Adelle didn't want to keep Tracey's ashes in an urn on the shelf. Adelle wanted to find a way to keep her story alive. That's when she got the idea of using the carbon in Tracey's ashes to create a diamond.

This wasn't absolutely the first time in history that cremated remains were incorporated into objects of everyday use as a way of remembering the dead. It is possible - although it is not reliably documented - that some tattoo artist has incorporated cremation ashes into the ink used for a commemorative tattoo. (Commemorative tattoos with ink not containing cremation ashes are a global phenomenon so common that Dr. Cann writes about them as "bereavement bridges.") And the Catholic Church and other religious bodies have a long history of honoring relics, parts of the bodies of saints and religious leaders. But Adelle Archer and Garrett Ozar would be the first to transform cremation ashes into gemstones.
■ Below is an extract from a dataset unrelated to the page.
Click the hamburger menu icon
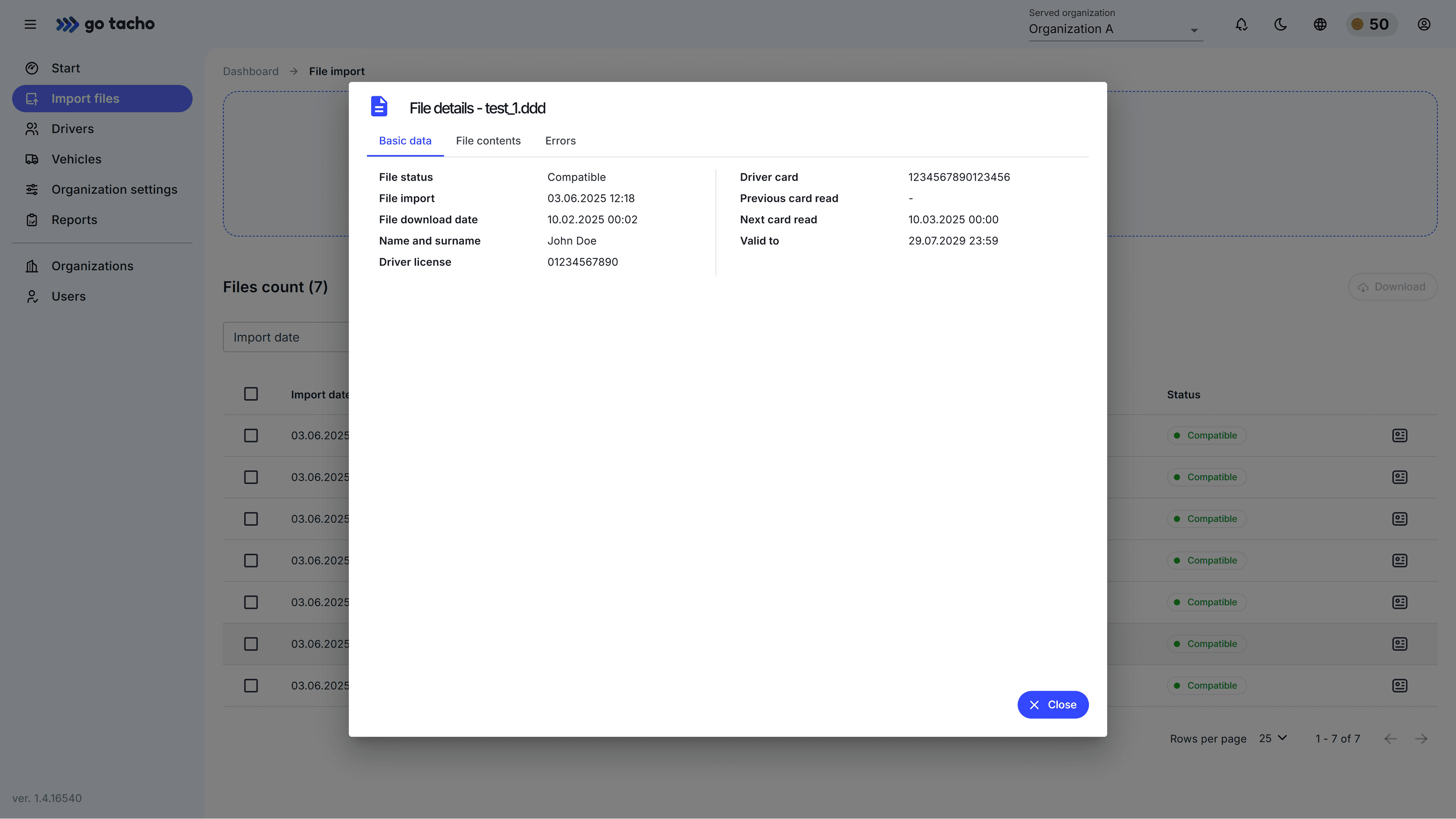The width and height of the screenshot is (1456, 819). pos(30,24)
The process of transforming the carbon in Tracey's ashes into a diamond took eight months. During that time, there was nothing for Adelle to do but mourn and wait. Adelle was overjoyed with the result, but she resolved that future customers of the newly incorporated Eterneva would have the support that she did not:

Eterneva would engage with its customers at every step of the transformation of ashes to diamonds. They would communicate by Zoom, by video, email, and telephone to keep the bonds with the loved one alive while the diamond was being made.

As Adelle told Medium writer Dana Iverson:

"The reaction to the updates was unbelievable. We received tearful messages back and deep expressions of gratitude. We began to outfit our labs with video equipment and record every single stage in the ashes to diamond journey. We hired editors to create personal, multi-media updates and experiences about the transformation of a loved one into a diamond."

"We started to enable customers to post the updates to dedication pages and share with friends and family who could subscribe to the posts. We discovered that Eterneva created an ongoing eight-month dialogue and celebration of someone's life that did not happen before."

Creating a celebration of life that could not happen otherwise turns out to be the critical

 distinction for Eterneva from the rest of the bereavement support industry.

Most recent startups in the bereavement support industry are focused on providing services before death. They with the future decedent to make the transition easier for families and friends left behind Eterneva is focused on providing services after death. As Archer puts it, Eterneva deals with what is left behind after loss.

Archer believes that Eterneva operates in a different market segment, or at least with very different customers, from most companies in DeathTech.

The capital markets seem to agree with her. Archer and Ozar were able to bootstrap their way to their first $1 million in sales. They had raised $1.2 million in capital before an appearance on ABC's Shark Tank, which attracted a $600,000 investment from Mark Cuban. Since their appearance on Shark Tank, Archer and Ozar have assembled "a remarkable group of strategic angels," as she described them to Iverson, with $100 million to $200 million exits.

Archer says that word of mouth raises the public profile of her company. Every customer tells an average of 20 people about their diamond, she estimates. Archer claims that Eterneva has greater engagement on social media than Taylor Swift or Kim Kardashian. The company's vision of bereavement care, Archer believes, is firmly established.

So, can every bereavement support company become an Eterneva?

The challenge for other DeathTech companies is timing. Companies that provide pre-planning and life insurance aren't creating and sustaining personal connections. They are providing financial advantages in a highly competitive market. They provide emotional security for the person who is going to die, but they do not sustain memories and connectedness for survivors. 

Some of the processes for turning carbon from human remains into synthetic diamonds are patented and have been patented since the early 2000s. There may be significant barriers to entry for an aspiring Eterneva competitor, but other companies are free to adopt Eterneva's paradigm for bereavement care:

  • Treat death as real.

  • Show that you care.

  • Provide your customers with tangible evidence of the lives of those who loved them.